YOUR OBJECTIVE: Every record that follows should be written out again without any change.

-------------------------

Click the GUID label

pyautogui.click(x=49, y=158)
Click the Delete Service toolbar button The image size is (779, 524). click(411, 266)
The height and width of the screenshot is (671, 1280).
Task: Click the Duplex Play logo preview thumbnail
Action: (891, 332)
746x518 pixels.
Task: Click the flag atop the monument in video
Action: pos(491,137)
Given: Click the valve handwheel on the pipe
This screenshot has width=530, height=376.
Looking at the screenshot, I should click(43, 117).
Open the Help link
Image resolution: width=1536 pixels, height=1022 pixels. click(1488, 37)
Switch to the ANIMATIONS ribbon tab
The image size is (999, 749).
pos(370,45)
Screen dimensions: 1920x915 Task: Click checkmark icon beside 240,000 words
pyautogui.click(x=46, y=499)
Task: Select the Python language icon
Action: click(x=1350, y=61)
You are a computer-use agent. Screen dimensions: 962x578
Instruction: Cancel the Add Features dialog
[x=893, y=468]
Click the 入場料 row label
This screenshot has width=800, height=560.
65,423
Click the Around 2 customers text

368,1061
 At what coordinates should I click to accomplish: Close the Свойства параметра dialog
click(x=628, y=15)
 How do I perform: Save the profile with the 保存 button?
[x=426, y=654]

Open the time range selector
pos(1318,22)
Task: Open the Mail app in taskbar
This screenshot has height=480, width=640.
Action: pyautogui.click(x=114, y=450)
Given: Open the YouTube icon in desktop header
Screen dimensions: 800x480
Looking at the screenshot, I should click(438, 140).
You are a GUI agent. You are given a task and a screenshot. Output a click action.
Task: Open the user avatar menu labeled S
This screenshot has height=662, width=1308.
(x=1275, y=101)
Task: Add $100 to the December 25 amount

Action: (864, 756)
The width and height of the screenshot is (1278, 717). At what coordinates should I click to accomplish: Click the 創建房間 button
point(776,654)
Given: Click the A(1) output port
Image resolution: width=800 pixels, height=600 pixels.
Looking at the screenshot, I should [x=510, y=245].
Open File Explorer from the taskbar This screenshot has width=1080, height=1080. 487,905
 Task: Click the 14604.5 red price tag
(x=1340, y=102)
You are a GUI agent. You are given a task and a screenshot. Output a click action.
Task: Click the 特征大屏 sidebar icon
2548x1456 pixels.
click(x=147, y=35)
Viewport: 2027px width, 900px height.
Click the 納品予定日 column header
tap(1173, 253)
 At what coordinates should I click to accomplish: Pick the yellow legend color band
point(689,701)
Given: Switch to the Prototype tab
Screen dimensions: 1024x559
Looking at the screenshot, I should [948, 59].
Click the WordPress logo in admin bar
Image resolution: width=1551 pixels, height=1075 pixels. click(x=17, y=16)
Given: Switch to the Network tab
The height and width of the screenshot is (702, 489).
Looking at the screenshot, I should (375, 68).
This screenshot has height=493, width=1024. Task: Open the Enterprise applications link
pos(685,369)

-------------------------

YOUR SOLUTION:
Click the GUID label

pyautogui.click(x=49, y=158)
Click the Delete Service toolbar button The image size is (779, 524). click(411, 266)
The height and width of the screenshot is (671, 1280).
Task: Click the Duplex Play logo preview thumbnail
Action: (891, 332)
746x518 pixels.
Task: Click the flag atop the monument in video
Action: pos(491,137)
Given: Click the valve handwheel on the pipe
This screenshot has width=530, height=376.
Looking at the screenshot, I should click(43, 117).
Open the Help link
Image resolution: width=1536 pixels, height=1022 pixels. click(1488, 37)
Switch to the ANIMATIONS ribbon tab
The image size is (999, 749).
pos(370,45)
Screen dimensions: 1920x915 Task: Click checkmark icon beside 240,000 words
pyautogui.click(x=46, y=499)
Task: Select the Python language icon
Action: click(x=1350, y=61)
You are a computer-use agent. Screen dimensions: 962x578
Instruction: Cancel the Add Features dialog
[x=893, y=468]
Click the 入場料 row label
This screenshot has width=800, height=560.
65,423
Click the Around 2 customers text

368,1061
 At what coordinates should I click to accomplish: Close the Свойства параметра dialog
click(x=628, y=15)
 How do I perform: Save the profile with the 保存 button?
[x=426, y=654]

Open the time range selector
pos(1318,22)
Task: Open the Mail app in taskbar
This screenshot has height=480, width=640.
Action: pyautogui.click(x=114, y=450)
Given: Open the YouTube icon in desktop header
Screen dimensions: 800x480
Looking at the screenshot, I should click(438, 140).
You are a GUI agent. You are given a task and a screenshot. Output a click action.
Task: Open the user avatar menu labeled S
This screenshot has height=662, width=1308.
(x=1275, y=101)
Task: Add $100 to the December 25 amount

Action: (864, 756)
The width and height of the screenshot is (1278, 717). At what coordinates should I click to accomplish: Click the 創建房間 button
point(776,654)
Given: Click the A(1) output port
Image resolution: width=800 pixels, height=600 pixels.
Looking at the screenshot, I should [x=510, y=245].
Open File Explorer from the taskbar This screenshot has width=1080, height=1080. 487,905
 Task: Click the 14604.5 red price tag
(x=1340, y=102)
You are a GUI agent. You are given a task and a screenshot. Output a click action.
Task: Click the 特征大屏 sidebar icon
2548x1456 pixels.
click(x=147, y=35)
Viewport: 2027px width, 900px height.
Click the 納品予定日 column header
tap(1173, 253)
 At what coordinates should I click to accomplish: Pick the yellow legend color band
point(689,701)
Given: Switch to the Prototype tab
Screen dimensions: 1024x559
Looking at the screenshot, I should [948, 59].
Click the WordPress logo in admin bar
Image resolution: width=1551 pixels, height=1075 pixels. click(x=17, y=16)
Given: Switch to the Network tab
The height and width of the screenshot is (702, 489).
Looking at the screenshot, I should (375, 68).
This screenshot has height=493, width=1024. Task: Open the Enterprise applications link
pos(685,369)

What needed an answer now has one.